1. The Freedom Fighter
No room for ethical reflection and debate in the modern sense without the freedom of
conscience for which Marnix spent much of his life fighting.
On the significance of the Pacification of Ghent, master-minded by Marnix:
“[The Duke of Alba] attacked the clauses of the Pacification which offered the
Netherlanders a free choice of religion. 'I ask you ', he told the ambassador, 'where
you have seen a people being permitted to choose in matters of religion, something
that not even the king or the pope can do except through a General Council'. He was
quite right : nowhere in Europe had any state gone so far as to permit freedom of
belief to subjects. The most that had been done, for example, was to permit a limited
freedom to certain nobility and the regions they controlled.”

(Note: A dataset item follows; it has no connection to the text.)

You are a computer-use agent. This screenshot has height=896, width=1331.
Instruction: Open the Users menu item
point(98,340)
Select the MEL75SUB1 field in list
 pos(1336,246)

Henry Kamen, The Duke of Alba. New Haven: Yale U.P. 2004, p. 134
2. The Multilingual Scholar
One of our Ethical Forums was devoted to the issue of language in higher education.
Marnix was an exceptional linguist — and an advocate of early language learning. As
an accomplished humanist, he knew Latin, Greek and Hebrew. He wrote books in
both Dutch and French, and was also able to communicate in German, Spanish and
— it seems — English.
He showed how one could be fluent in the idiom of the international academic
community without neglecting to write in the vernaculars of one’s people(s), and how
useful linguistic competence could be both to have direct access to the writings of a
distant past and to build bridges between people now alive.

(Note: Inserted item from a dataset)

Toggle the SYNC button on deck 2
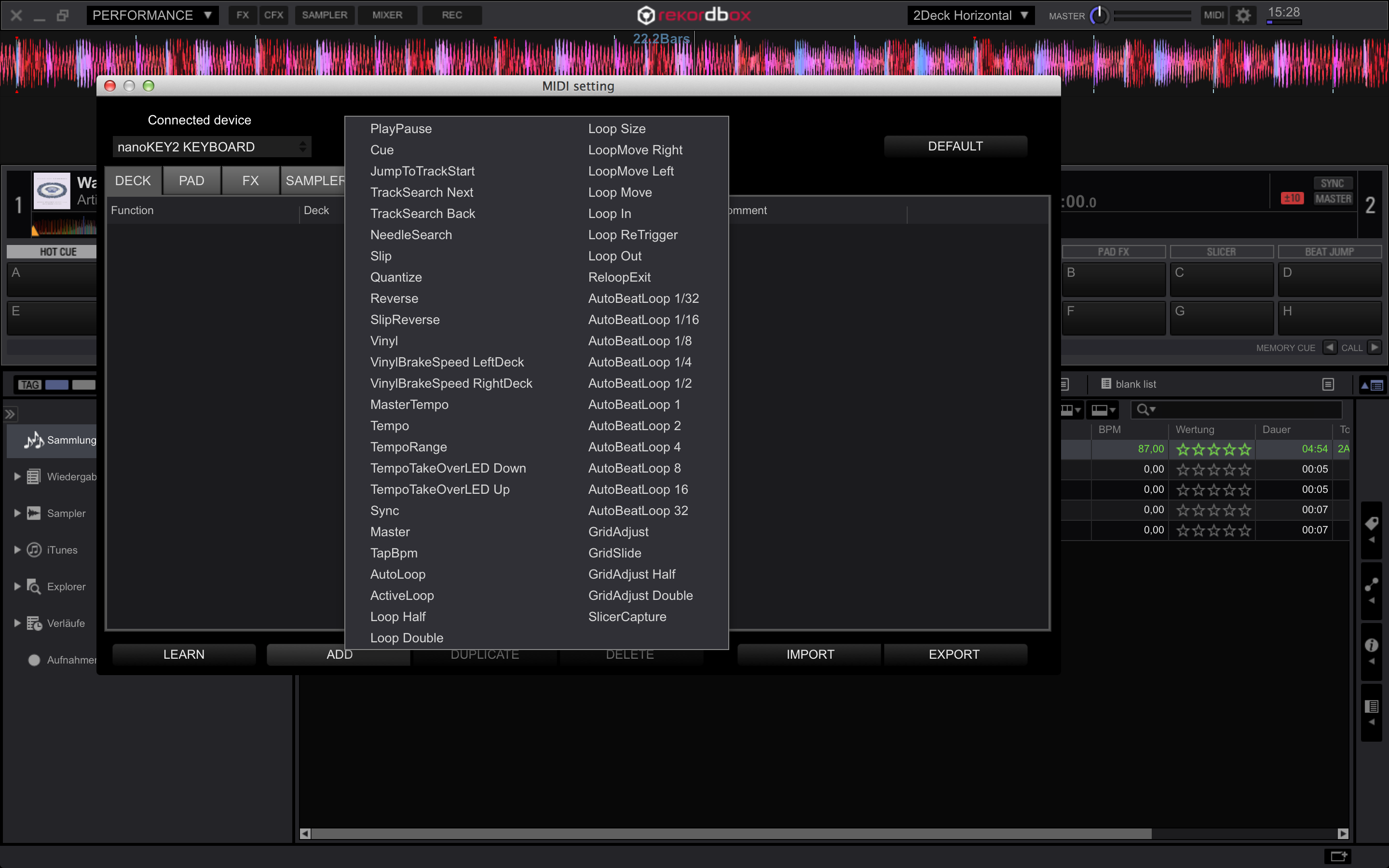 click(1332, 183)
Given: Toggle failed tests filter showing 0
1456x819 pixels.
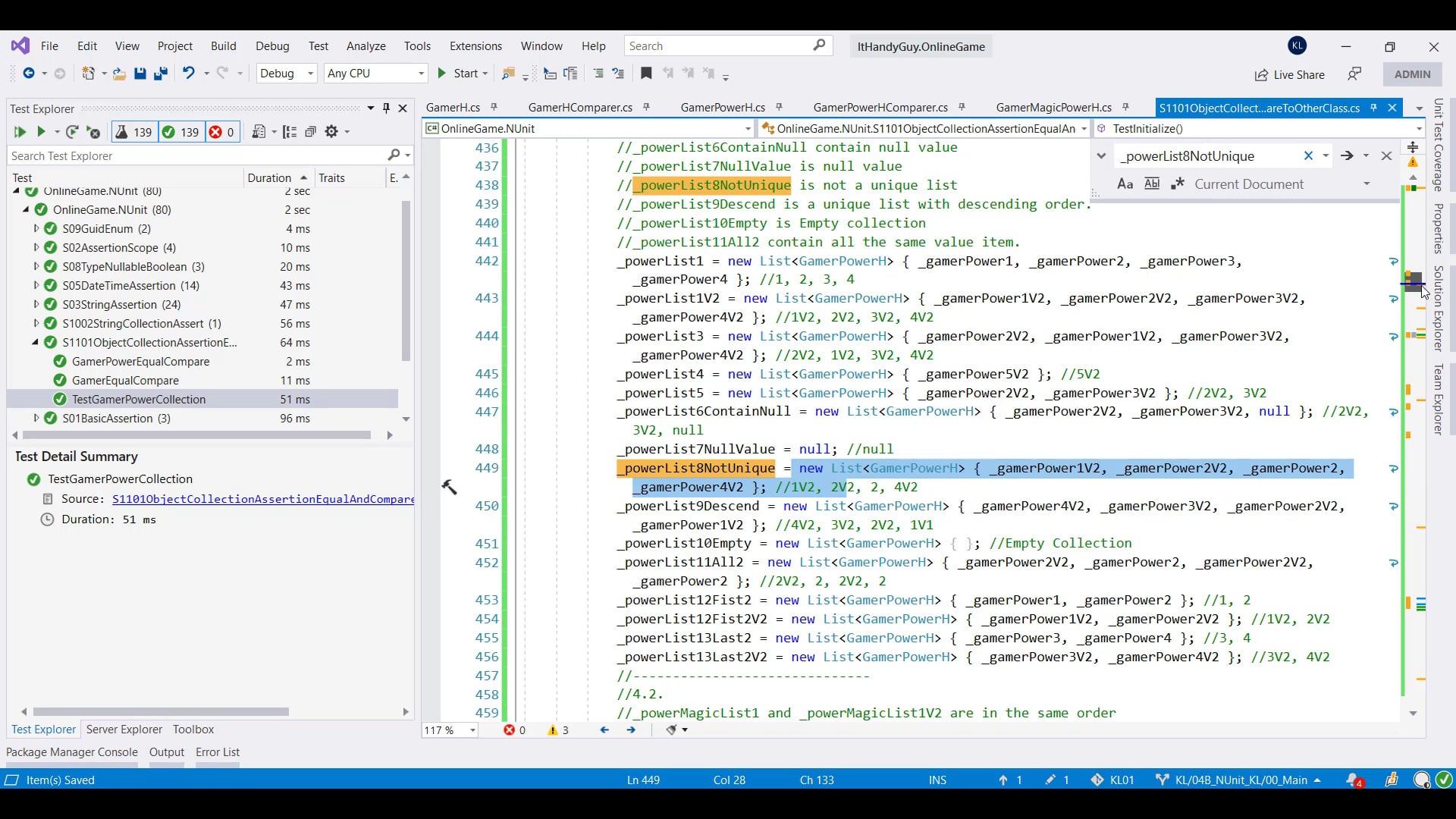Looking at the screenshot, I should coord(221,132).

Any connection between Marnix and the Ethical Forum ?
3. A personal moral dilemma of decisive historical importance
Ultimately, ethics is a matter of personal, sometimes very uncomfortable choice.
Marnix was a key actor in the decisive event that led to the division between the
Southern and Northern Low Countries. His deal with Farnese in 1585 saved the lives
of many citizens of Antwerp, but triggered the decline of one of the world’s most
flamboyant cities and its hinterland, through the exodus to neighbouring countries of
a major part of its elite.
In the late XIXth century, after much debate, Marnix was added along with Nassau,at the very end of the row, among the statues surrounding Egmont and Hornes
place du Petit Sablon, in front of the Palais d’Egmont.